From another room I gaze over the tops of heads and watch the gathered coven.
They're a goofy looking bunch circling the White Queen, making little signs and gestures, spelling words in the air, waving holy plants about.
I catch the scent of holly and mint.
They hold hands and chant some kind of prayer or charm, and then the White Queen, all three hundred pounds of her, hugs each of the other members in turn.
She blesses them.
She points them toward positivity and love.
Mercy makes a beeline for me.
She slides up close again.
She has no understanding of personal space and makes sure she rubs against me, hard and sexual, pressing her chest to mine, her lips only three inches away from mine when she speaks.
She rubs the back of her knuckles against the side of my face, a gentle, soft, meaningless demonstration that makes me want to shut my eyes and let out a quiet groan.

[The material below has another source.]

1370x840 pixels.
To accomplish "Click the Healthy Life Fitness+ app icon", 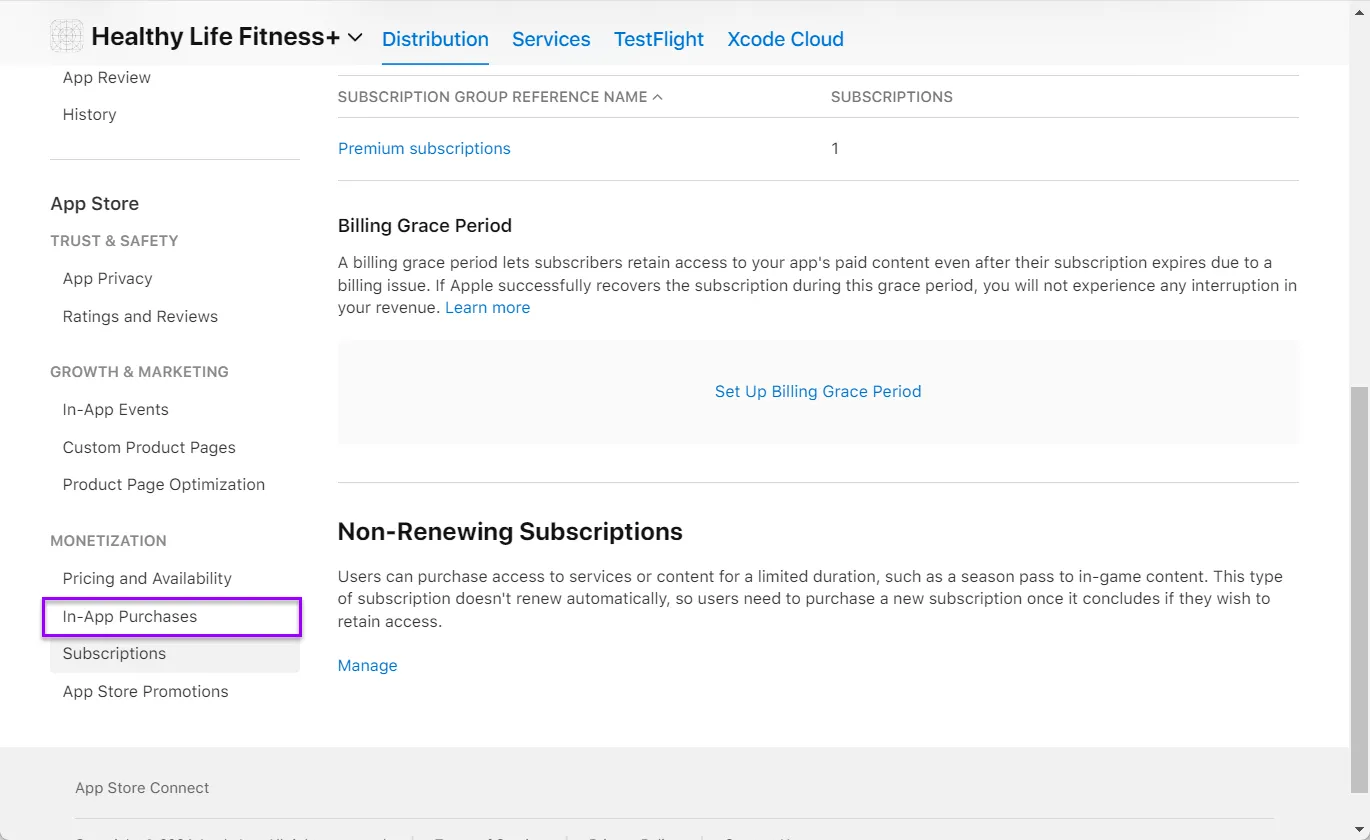I will click(67, 37).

I have been lonely these last two years.
Without Linda, without Gwen, without Ricky.
I stand before my mother's grave in my solitude and desolation and ask her for advice and guidance.
Sometimes I hear her voice, and sometimes I don't.
"We're going to perform a ceremony tonight," Mercy says.
She knows how ridiculous it sounds coming from her, and she can't keep a girlish giggle from fluttering free.
I know it's the laugh she lets loose when she thinks of garroting boys with the razor wire wreathed in her hair.